Harrison LeBow, Contributor

If philosophers of the cinema exist, writer-director Charlie Kaufman would surely be named among the greatest. His new film, I’m Thinking of Ending Things, based on Iain Reid’s novel of the same name, is an existential cinematic assault so heavy one can practically smell the minds of Camus, Nietzsche, and Sartre working simultaneously to write Kaufman’s brilliant picture.

Though practically untouched in the film industry, the literary concept of “stream of consciousness” — in which a character’s thoughts are presented to an audience as they come and without filtration — is perhaps the best description of Kaufman’s latest movie, and more broadly, his entire filmography. Kaufman presents the free-flowing thoughts of the protagonist — an unnamed woman travelling with her boyfriend, Jake, to his parents’ upstate farmhouse — without judgement. Rather, the woman serves merely as a blank canvas on which to paint different philosophical and intellectual questions nagging at what the film believes to be a modern audience.

As they drive along snowy roadways with scenes lasting upwards of 22 minutes, the protagonist and her boyfriend discuss American academia, from the suicide of essayist David Foster Wallace to an obscure Pauline Kael film review of John Cassevetes’ A Woman Under The Influence. As this discussion occurs, the woman’s thoughts are read aloud à la “stream of consciousness”, giving insight to her thought processes. “I’m thinking of ending things”, she repeats to herself over and over again. There is a certain intellectual dreariness present in Kaufman’s work that leaves a very sour, confusing tablet on the tongues of most viewers. The often marvelously thrilling (and equally unsettling) bits of sugar Kaufman throws at the audience are not enough to neutralize the understandable sourness of his own brand of existentialism. 

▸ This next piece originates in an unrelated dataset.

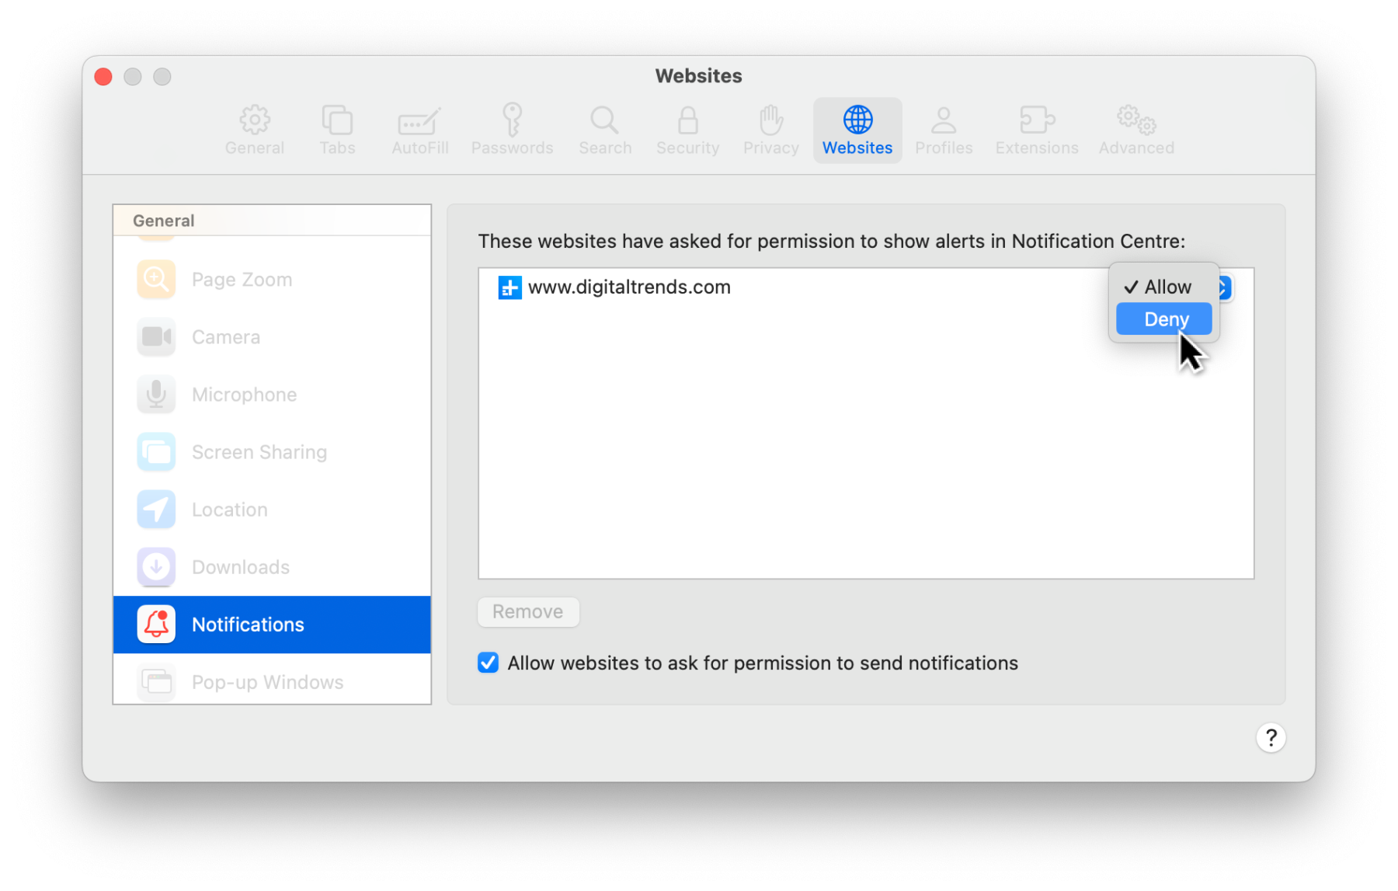Open the Tabs preferences pane

tap(337, 130)
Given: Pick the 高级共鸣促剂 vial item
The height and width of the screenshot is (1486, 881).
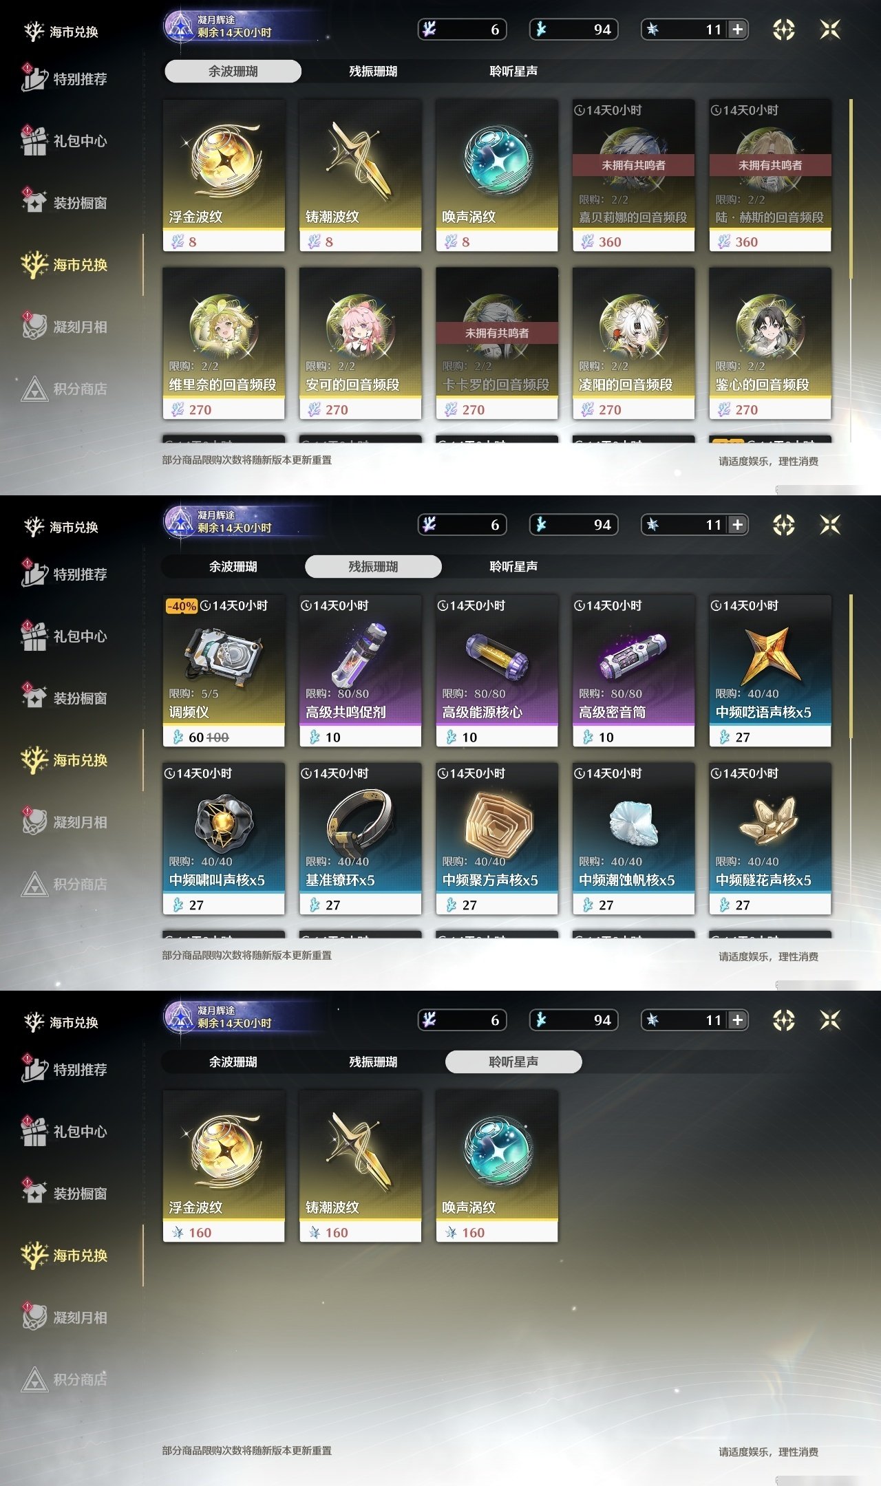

In one particularly moving sequence, the protagonist, while seated at a pastoral dinner table littered with comfort-food-fixings, is bombarded with questions into her line of work (a characterization of this woman that changes throughout the movie; she begins as a waitress and ends as a molecular physicist). In this particular instance, Kaufman has made the woman a painter. She shows her artwork to Jake’s father, which he attacks with visible confusion. He does not understand how a landscape can feel “melancholy”, as she describes it, without the frown of a face saying so in the foreground. She attempts to explain painterly theories, but he seems unable to grasp them. The woman then responds with perhaps the film’s most telling line: “I try to work with a sense of interiority”. She explains that the painting depicts melancholia because that described her emotional state at the time of the painting’s creation. Since she — and, in turn, Kaufman — lives by an innate sense of interiority, she is capable of higher-level comprehension, while Jake’s father, for example, is not. With this, Kaufman seems to let slip the film’s only legible — though still greatly ambiguous — theme: without an understanding of the inside of one’s head, the outside becomes an unintelligible dystopia. 

Released to Netflix on September 4, 2020, as a pandemic roars and uncertainty abounds, I’m Thinking of Ending Things is a timely film with no coherent message, theme, or plot. While its philosophy may seem overbearing, the film does not laugh at those who do not “get it”; it can be argued that Kaufman’s characters themselves don’t quite “get it”. At times when the movie theater may seem a barren and dull place, riddled with viruses and banal superhero flicks, it is precisely this film that should be celebrated as a landmark of cinema in this strange new age.